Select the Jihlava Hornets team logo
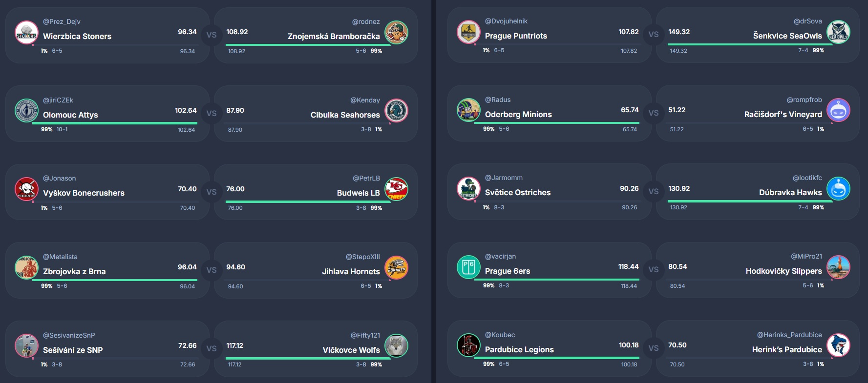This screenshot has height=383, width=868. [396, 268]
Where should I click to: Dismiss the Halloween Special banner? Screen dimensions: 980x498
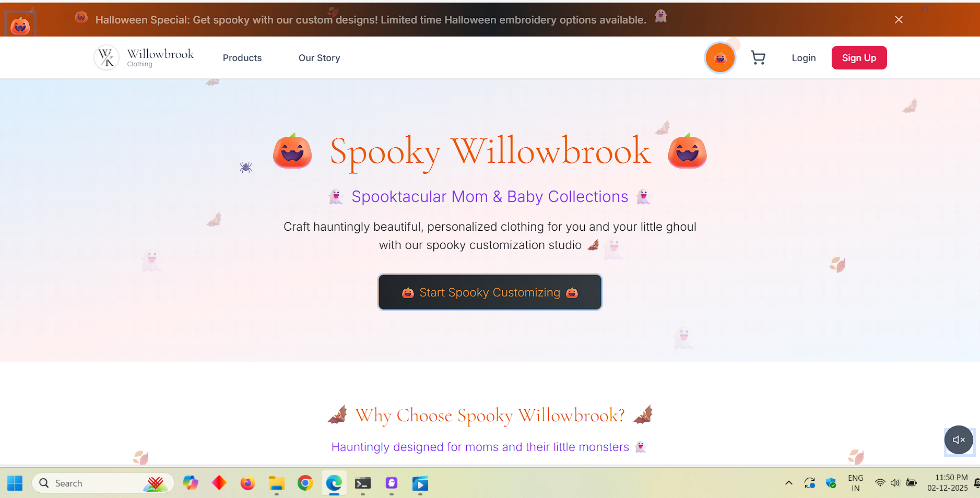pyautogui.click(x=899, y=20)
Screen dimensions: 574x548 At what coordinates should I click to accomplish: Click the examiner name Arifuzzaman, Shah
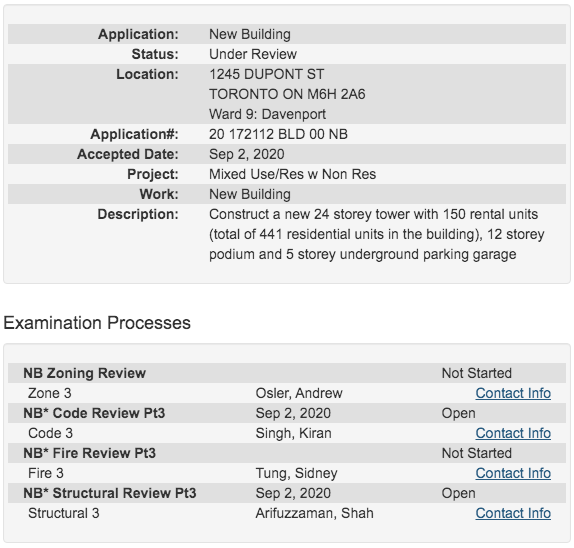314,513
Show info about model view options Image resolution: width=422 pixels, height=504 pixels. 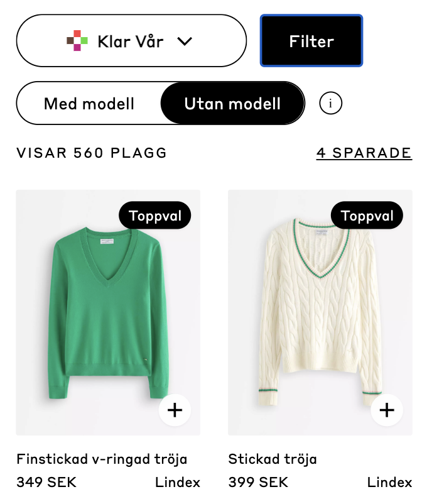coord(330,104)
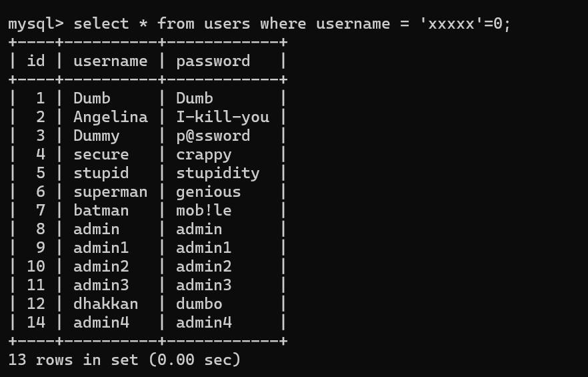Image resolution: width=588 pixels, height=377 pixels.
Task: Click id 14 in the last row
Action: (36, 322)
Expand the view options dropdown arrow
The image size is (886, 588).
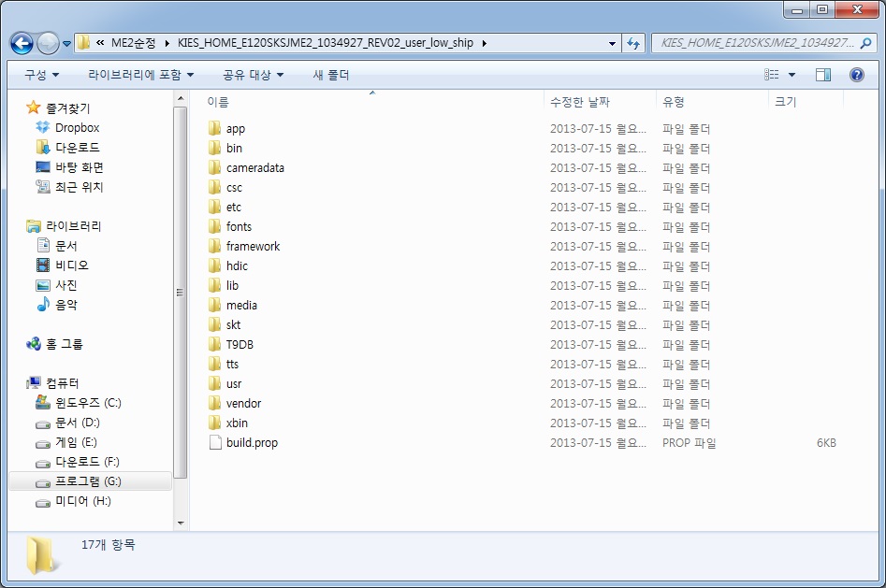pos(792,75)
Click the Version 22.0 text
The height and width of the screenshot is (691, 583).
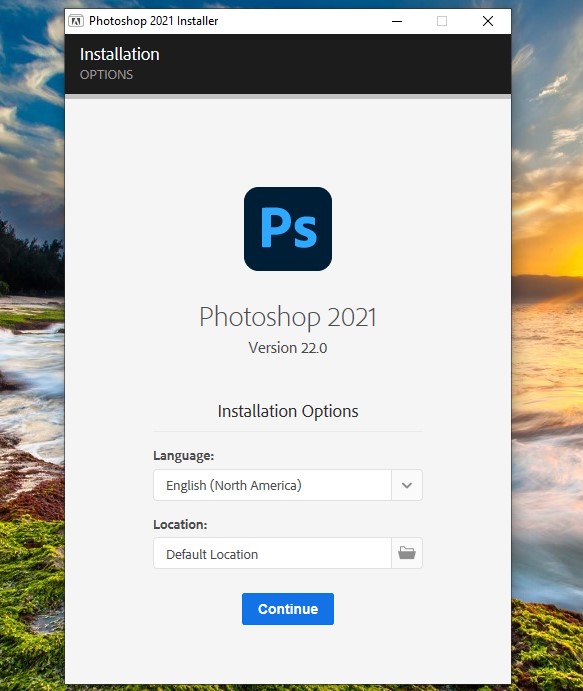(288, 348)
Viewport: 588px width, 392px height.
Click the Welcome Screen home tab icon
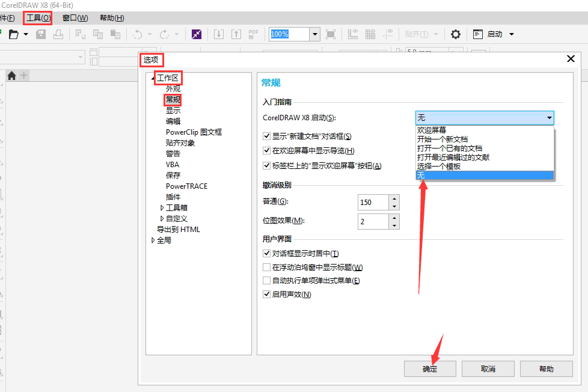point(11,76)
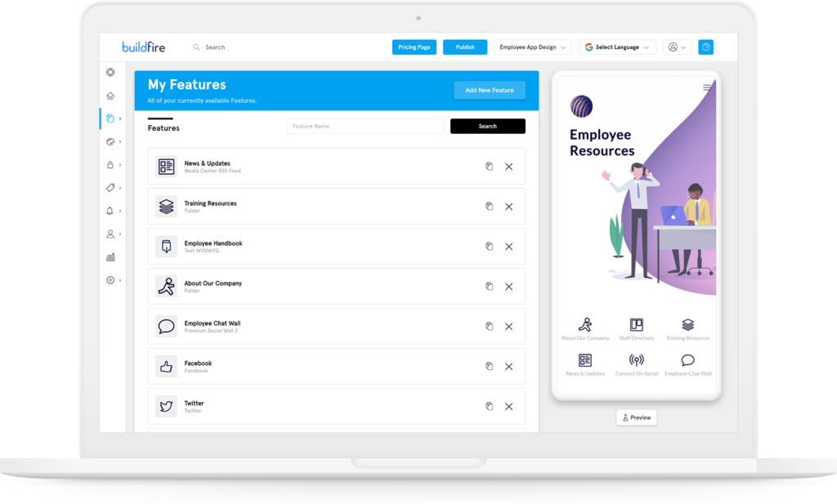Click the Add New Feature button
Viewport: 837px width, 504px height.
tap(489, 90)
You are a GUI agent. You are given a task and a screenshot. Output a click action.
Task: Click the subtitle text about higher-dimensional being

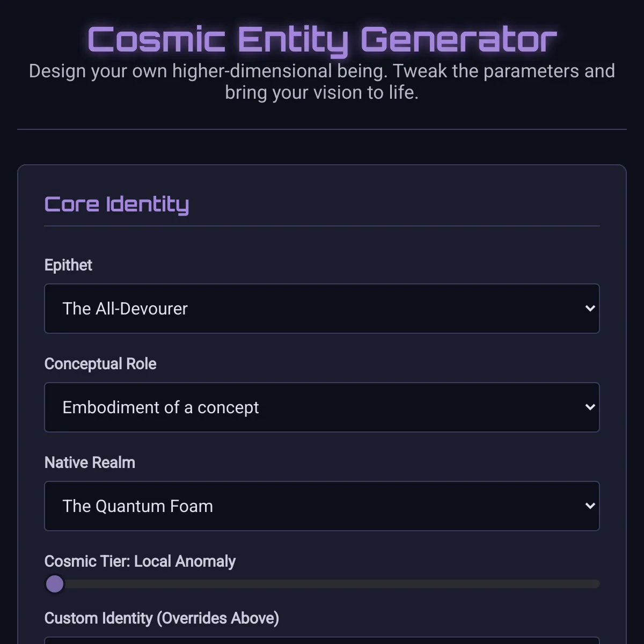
****************************************
Activity
Only the lines from the one containing "Click the Welcome Screen home tab icon" through the last line of the data may appear in the answer, each given again exactly and with pictures left out.

Problem solution
Click the Welcome Screen home tab icon
point(11,76)
Click the Add New Feature button
Viewport: 837px width, 504px height.
tap(489, 90)
You are a GUI agent. You are given a task and a screenshot. Output a click action.
Task: Click the subtitle text about higher-dimensional being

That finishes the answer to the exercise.